Shahri zawahała się przez chwilę. Z jednej strony dobrze byłoby skończyć z ostatnim psiogłowcem zagrażającym Solo, z drugiej - sytuacja Garaga wyglądała chwilowo najgorzej. Choć kapłan trzymał się dzielnie, wkrótce i on mógł zacząć opadać z sił. W pierwszym odruchu czarodziejce przeszło przez myśl wezwanie jakiegoś sojusznika na pole walki, ale zaraz z tego pomysłu zrezygnowała. Jeśli mieli szybko uporać się z dużo liczniejszym wrogiem, musiała polegać bezpośrednio na swojej magii. Niestety najskuteczniejsze zaklęcie w tej sytuacji było wciąż takie samo. I chociaż Shahri uważała, że korzystanie stale z pojedynczego czaru nie świadczyło dobrze o umiejętnościach maga, to po raz kolejny wypowiedziała tę samą formułę.

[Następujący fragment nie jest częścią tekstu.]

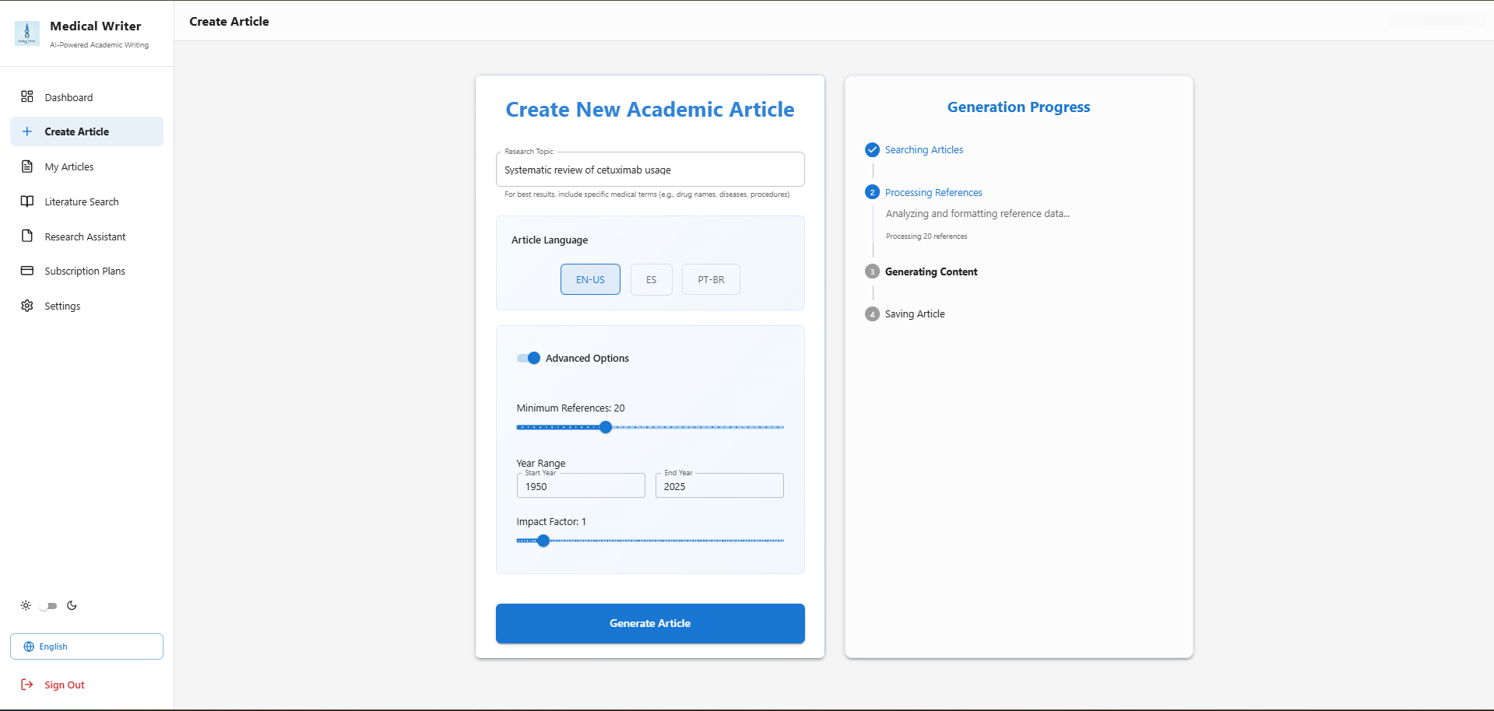Open Literature Search via its book icon
The image size is (1494, 711).
click(x=27, y=201)
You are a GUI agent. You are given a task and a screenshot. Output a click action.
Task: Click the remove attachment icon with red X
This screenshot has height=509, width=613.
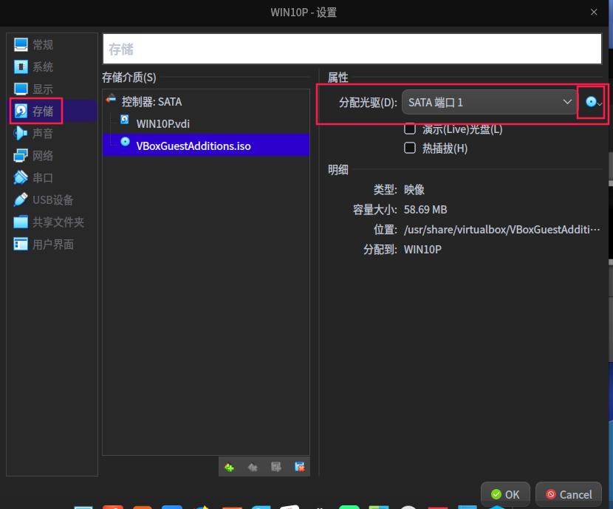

- A spioradi an tsaoil, éistigi lióm!
Trzy smoki po raz kolejny wzbiły się w powietrze, malując niebo ognistymi smugami. Pomknęły w stronę dzika, który napierał na krasnoluda z lewej strony. Pierwszy wgryzł się płomienną paszczą w bok stworzenia. Drugi uderzył prosto w pysk bestii.
Cel = Dzik z lewej
k12 = 6 (trafiony)
k6 + k6 + k6 = 3 + 6 + 4 = 13 (szok)
k12 = 6 (trafiony)
k6 + k6 + k6 = 4 + 6 + 4 = 14 (trup!)
Nim bezwładne, przypalone truchło uderzyło o ziemię, trzeci ognisty pocisk zmienił już tor lotu. Niezdecydowana hiena stojąca najbliżej Solo przyglądała się, jak smocza paszcza zbliża się nieubłaganie. I był to ostatni widok w życiu tego psiogłowca. Kolejne przypalone ciało ozdobiło ziemię.
Cel = Hiena 3 od Solo
k12 = 5 (trafiony)
k6 + k6 = 5 + 3 = 8 (trup!)
Tymczasem dzik, który legł obok Garaga, powoli zaczął blaknąć i rozmywać się. Po chwili w miejscu jego śmierci znajdowała się już tylko gęsta chmura brudnej, żółtawej mgły, jaka kłębiła się wokół posągu. I podobnie jak ona - powoli odpłynęła w stronę rzeki.